If you would like to use the more stable OpenVPN protocol, you will need to first download Kovurt’s special OpenVPN software. Please click this link, register, and download the software.

Follow the instructions in the download to install the software. Installations should take you about 30 seconds and is very easy.

After you registered, we emailed you some brief instructions and they contained your VPN Username and VPN Password like this:

===============
Your VPN Username: username
Your VPN Password: password
===============

1. Choose “Save” in your browser
2. Now “Save” the file to your Desktop

3. After the download completes, choose “Open”.


4. Double-click the KovurtPC.exe file

5. Click “OK” to begin extracting and installing Kovurt

6. Click “Next” and follow the instrcutions to continue fully installing the software. You will see a few windows and confirm them to continue.

7. On your Desktop, double-click the OpenVPN GUI icon

8. Go to the bottom of your menu bar and click the red computer icon. A list of locations will open and you can choose one and click “Connect”.

9. Enter your VPN Username and VPN Password. We emailed these to you, so please check your email first!

10. You will see a list of commands and then you will be connected when the red computer icon becomes a green computer icon.

How to setup OpenVPN on Windows Vista

For our instructions and tutorial, we are using the VPN services from Kovurt.com. You can use any service you like, but we prefer Kovurt.

If you would like to use the more stable OpenVPN protocol, you will need to first download Kovurt’s special OpenVPN software. Please click this link, register, and download the software.

Follow the instructions in the download to install the software. Installations should take you about 30 seconds and is very easy.

After you registered, we emailed you some brief instructions and they contained your VPN Username and VPN Password like this:

===============
Your VPN Username: username
Your VPN Password: password
===============

1. Choose “Save” in your browser
2. Now “Save” the file to your Desktop

3. After the download completes, choose “Open”.


4. Double-click the KovurtPC.exe file

5. Click “OK” to begin extracting and installing Kovurt

6. Click “Next” and follow the instrcutions to continue fully installing the software. You will see a few windows and confirm them to continue.

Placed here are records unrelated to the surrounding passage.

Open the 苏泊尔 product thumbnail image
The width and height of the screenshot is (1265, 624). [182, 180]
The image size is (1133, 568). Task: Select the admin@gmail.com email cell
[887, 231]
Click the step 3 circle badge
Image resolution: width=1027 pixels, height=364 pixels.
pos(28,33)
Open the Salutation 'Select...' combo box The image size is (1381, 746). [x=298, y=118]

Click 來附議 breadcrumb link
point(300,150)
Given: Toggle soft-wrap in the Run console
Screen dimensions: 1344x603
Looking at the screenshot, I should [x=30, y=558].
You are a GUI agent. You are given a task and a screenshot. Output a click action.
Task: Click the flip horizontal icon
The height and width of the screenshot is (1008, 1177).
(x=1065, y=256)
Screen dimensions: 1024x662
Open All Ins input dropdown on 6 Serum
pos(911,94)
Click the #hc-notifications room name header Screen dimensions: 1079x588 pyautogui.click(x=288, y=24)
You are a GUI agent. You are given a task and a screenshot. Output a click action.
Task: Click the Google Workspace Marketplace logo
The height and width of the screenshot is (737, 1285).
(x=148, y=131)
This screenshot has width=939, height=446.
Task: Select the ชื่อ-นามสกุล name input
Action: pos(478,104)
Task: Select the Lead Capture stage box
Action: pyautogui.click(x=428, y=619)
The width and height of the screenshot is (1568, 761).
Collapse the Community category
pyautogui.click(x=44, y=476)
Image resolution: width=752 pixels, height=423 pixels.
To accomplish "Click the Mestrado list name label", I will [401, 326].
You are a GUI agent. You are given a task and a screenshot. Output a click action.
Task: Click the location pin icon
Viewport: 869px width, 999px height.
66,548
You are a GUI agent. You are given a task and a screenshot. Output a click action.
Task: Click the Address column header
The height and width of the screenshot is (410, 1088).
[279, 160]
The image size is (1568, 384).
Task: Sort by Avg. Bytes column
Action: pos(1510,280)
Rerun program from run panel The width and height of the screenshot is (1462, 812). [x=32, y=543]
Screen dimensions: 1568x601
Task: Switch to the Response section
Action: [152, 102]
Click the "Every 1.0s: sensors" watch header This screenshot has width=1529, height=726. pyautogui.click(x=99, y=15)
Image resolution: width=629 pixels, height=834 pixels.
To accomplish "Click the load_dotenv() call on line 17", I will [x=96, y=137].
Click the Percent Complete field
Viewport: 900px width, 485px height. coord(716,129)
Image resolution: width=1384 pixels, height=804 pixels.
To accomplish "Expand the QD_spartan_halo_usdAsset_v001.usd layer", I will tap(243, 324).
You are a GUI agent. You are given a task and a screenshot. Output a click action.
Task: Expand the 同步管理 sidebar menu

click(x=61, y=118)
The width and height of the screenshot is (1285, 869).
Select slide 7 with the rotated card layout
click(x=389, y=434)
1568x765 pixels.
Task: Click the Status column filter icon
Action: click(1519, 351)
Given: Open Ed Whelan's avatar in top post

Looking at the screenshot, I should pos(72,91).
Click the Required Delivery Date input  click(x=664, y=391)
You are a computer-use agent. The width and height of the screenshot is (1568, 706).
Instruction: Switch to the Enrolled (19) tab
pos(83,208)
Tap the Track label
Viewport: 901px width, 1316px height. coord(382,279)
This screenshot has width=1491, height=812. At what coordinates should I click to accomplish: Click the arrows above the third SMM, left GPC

7. On your Desktop, double-click the OpenVPN GUI icon

8. Go to the bottom of your menu bar and click the red computer icon. A list of locations will open and you can choose one and click “Connect”.

9. Enter your VPN Username and VPN Password. We emailed these to you, so please check your email first!

10. You will see a list of commands and then you will be connected when the red computer icon becomes a green computer icon.